■ What you need to do
Reproduce the lines below, from the line with "You are a computer-use" up to and including the line with "The image size is (371, 277).", leaving the pictures out of your answer.

■ Records to process
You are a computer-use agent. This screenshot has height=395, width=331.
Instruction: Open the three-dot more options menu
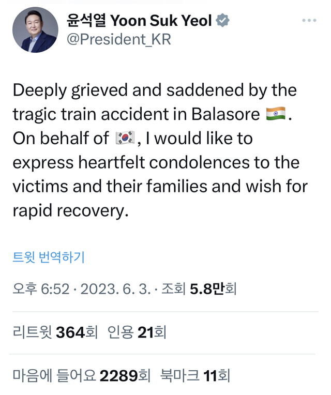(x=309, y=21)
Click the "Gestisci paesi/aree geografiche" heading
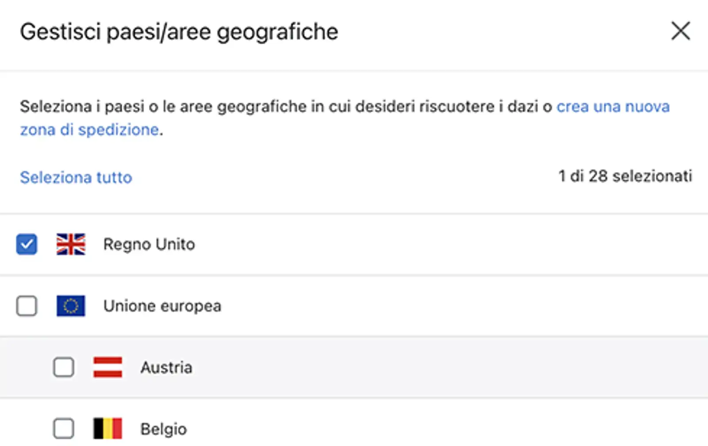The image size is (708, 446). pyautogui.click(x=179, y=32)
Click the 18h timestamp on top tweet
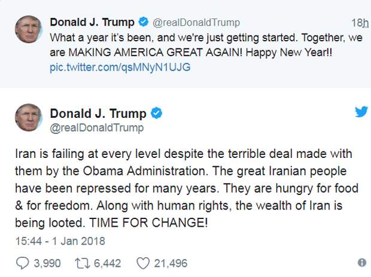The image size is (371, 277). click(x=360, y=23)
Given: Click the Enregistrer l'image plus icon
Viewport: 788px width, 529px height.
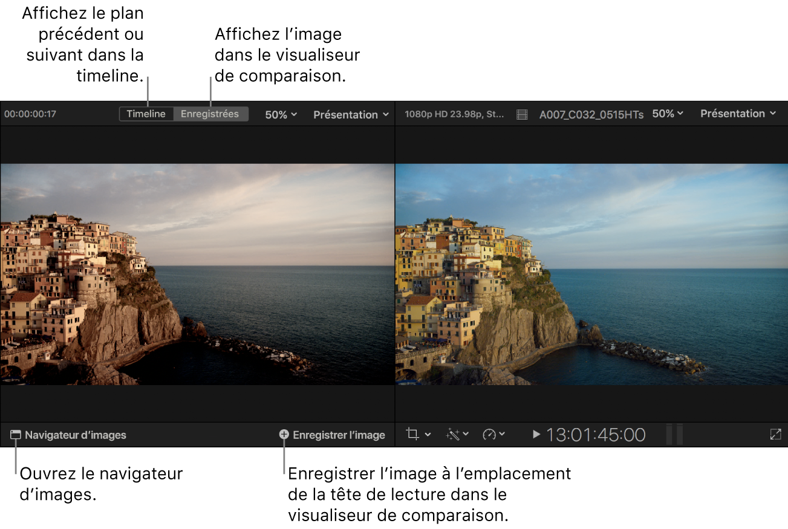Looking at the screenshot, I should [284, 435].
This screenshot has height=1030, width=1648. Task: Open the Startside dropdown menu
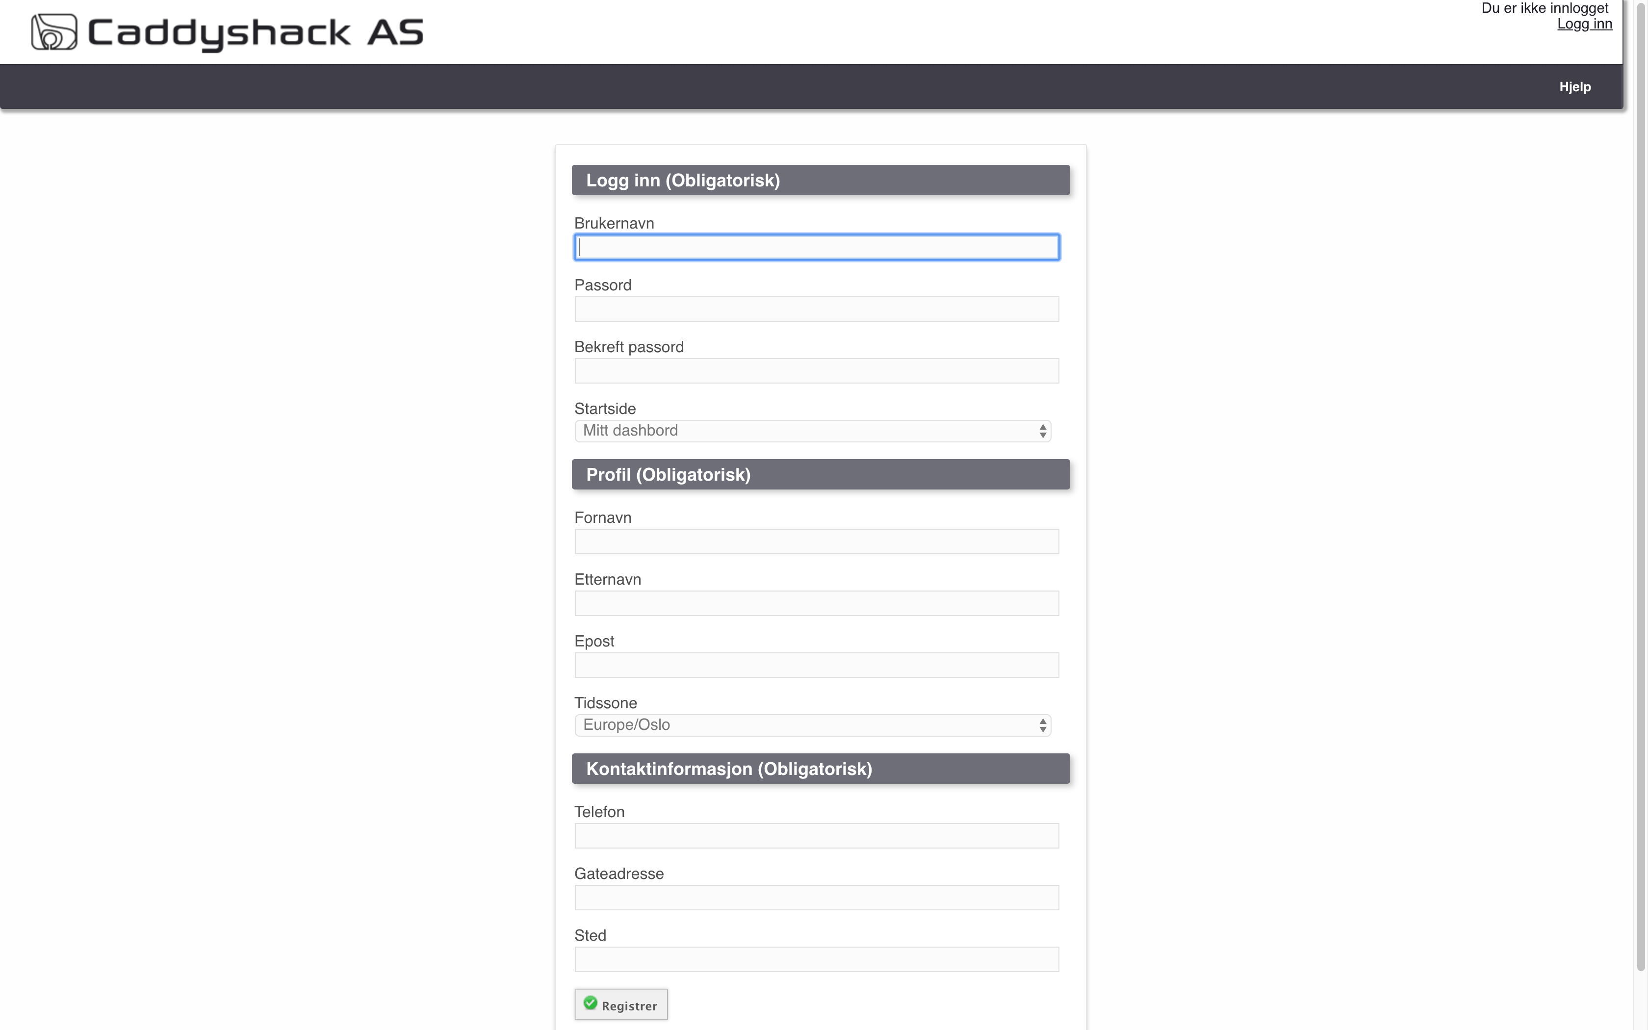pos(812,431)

==

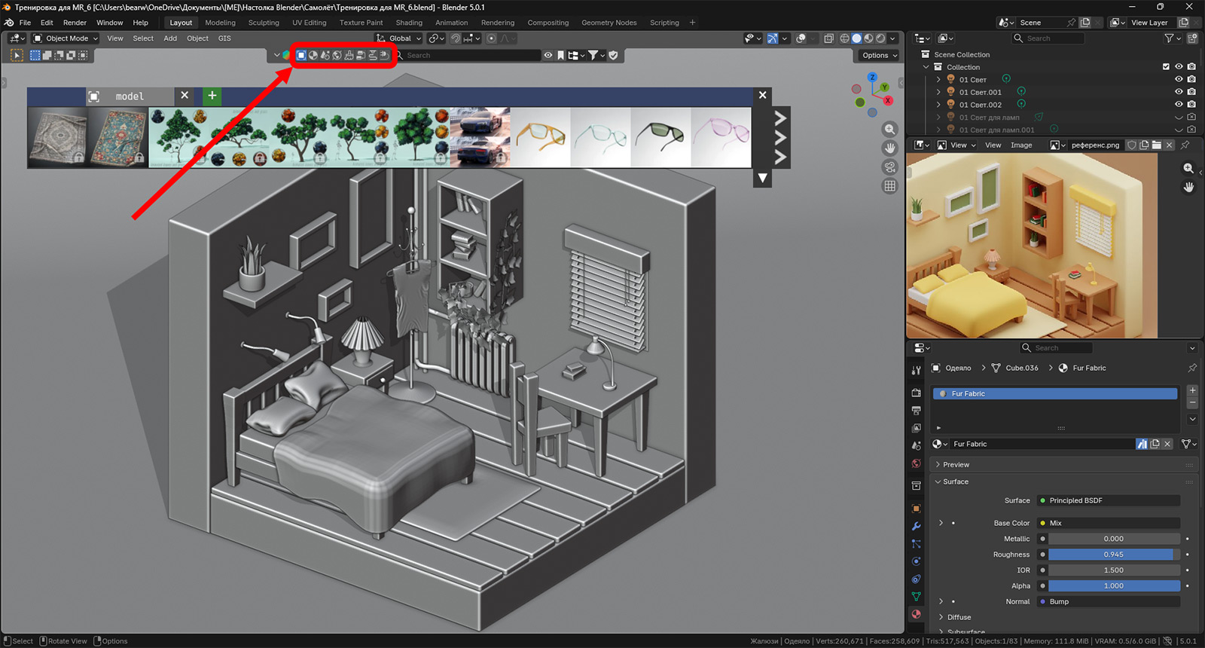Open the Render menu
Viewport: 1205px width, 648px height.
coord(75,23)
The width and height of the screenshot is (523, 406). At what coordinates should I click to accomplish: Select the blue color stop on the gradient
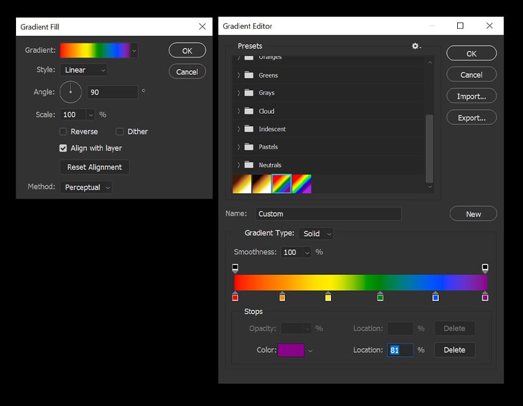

■ Task result
You are a computer-use agent. This screenshot has height=395, width=331.
Instruction: Open the three-dot more options menu
(x=309, y=21)
Click the "Gestisci paesi/aree geografiche" heading
The image size is (708, 446). pyautogui.click(x=179, y=32)
Click the 18h timestamp on top tweet
The image size is (371, 277). click(x=360, y=23)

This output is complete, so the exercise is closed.